● SOURCE DOCUMENT
++++++++

I am especially grateful that you defended me so effectively against the charge by Marc van Oostendorp that I am a Chomsky[an] hater [and I assure Marc the replies were not ‘staged’] He wrote: “I am not sure that I understand why you are so ironic about Chomsky and his examples. You seem to be saying that there is a group of researchers [Reali & Christiansen and others] who claim that … they cannot start tackling the kinds of examples Chomsky gives, because every time they do so, that horrible guy comes up with a new example for which they have to find a new solution”.

Now you gave a wonderful demonstration for the point Marc was skeptical about: Norbert had provided a specific example that allegedly could not be handled on non-structural analysis; my friend provided one and viola you come up with a DIFFERENT example. So you are doing exactly what I said Chomskyans would do [based not on nastiness but 10 years of research on Chomskyan argumentation].

My friend tells me, it is easy the handle the additional examples using any category logic with a nondirectional, intuitionistic implication operator --o such as Muskens' Lambda Grammar, de Groote's Abstract CG, Pollard's Linear Categorial Grammar or Levine and Kubota's Hybrid Type Logical Grammar with both Lambek and nondirectional implication in the proof theory. He is a bit surprised that seemingly, you are not aware that medial gaps are routinely dealt with in these frameworks and adjunct extraction ambiguities can be obtained by straightforward proofs little different in kind from one provided for the original example.

Now before providing the proof he asks to please put your best foot forward now. Are these the examples that will convince you, or will you ask for another example and another and…? Do you have one example that will settle the debate, yes or no? If yes, please give it. If not please tell Marc van Oostendorp that he cannot fault the other side for making unfalsifiable claims [which for the record Christiansen and his co-workers never did] as long as you are not able or willing to provide something that can be falsified.

Further, I had asked for two additional things: [1] your own analysis of these examples. So far all you have said is that they indicate internal structure. I am still waiting for the derivation. And [2] please provide a proposal how this structure is implemented in the brain. After all this is what we are really after: the human hard [or wet]ware that can churn out these sentences. I am not interested in the details as long as you have a proposal that is, at least in principle, implementable in a human brain.
ReplyDelete
Replies
davidadgerSeptember 15, 2013 at 1:03 PM
Hi Christina. Not sure about the `coming up with a new example' issue. My extra example was just to make the point that there were long distance dependencies involving adverbs like instinctively, so it's not a new example for analysis. I'm happy to let the original stand. I guess David was trying to clarify by his example, but I'll leave that aside (although I think David's example is actually sharper than Chosmky's.)

++++++++

● SUPPLIED DATA
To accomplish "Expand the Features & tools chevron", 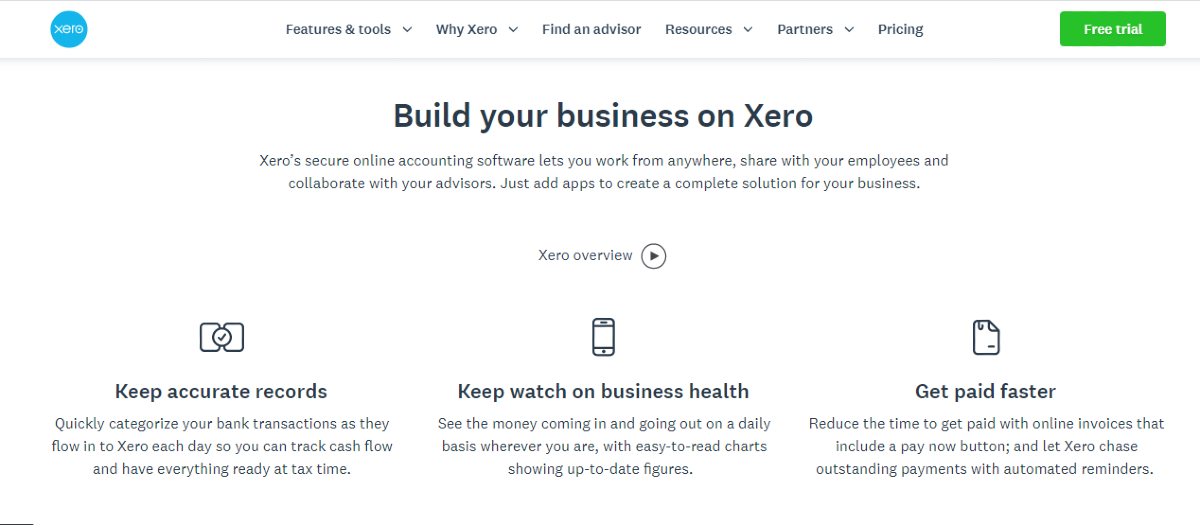I will (407, 30).
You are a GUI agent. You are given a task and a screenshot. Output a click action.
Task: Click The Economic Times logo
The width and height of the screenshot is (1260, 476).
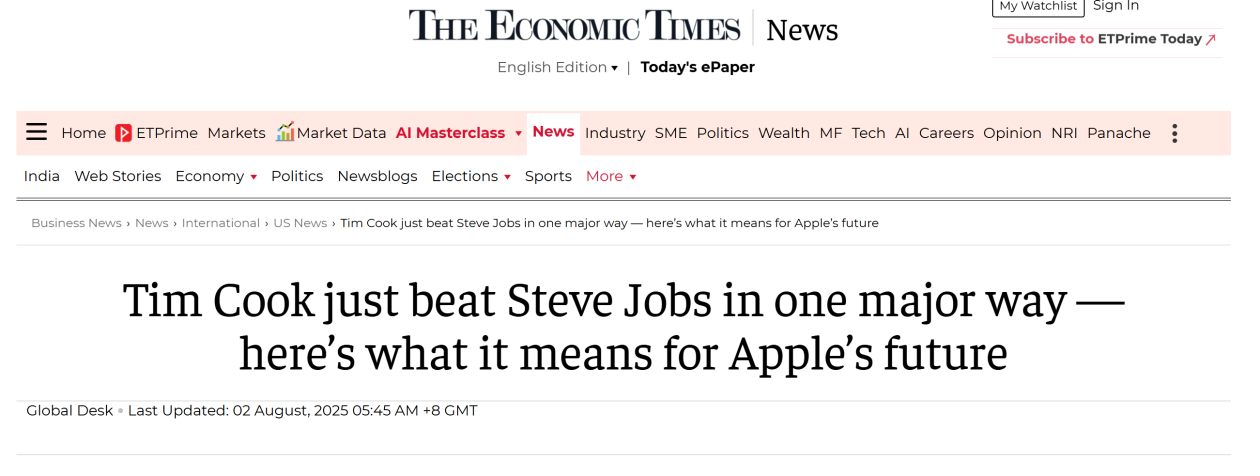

++++++++

● INSTRUCTIONS TO FOLLOW
Write out the part of the forum thread between "My friend tells" and "the original example.", inclusive, word for word.

● CORRECT OUTPUT
My friend tells me, it is easy the handle the additional examples using any category logic with a nondirectional, intuitionistic implication operator --o such as Muskens' Lambda Grammar, de Groote's Abstract CG, Pollard's Linear Categorial Grammar or Levine and Kubota's Hybrid Type Logical Grammar with both Lambek and nondirectional implication in the proof theory. He is a bit surprised that seemingly, you are not aware that medial gaps are routinely dealt with in these frameworks and adjunct extraction ambiguities can be obtained by straightforward proofs little different in kind from one provided for the original example.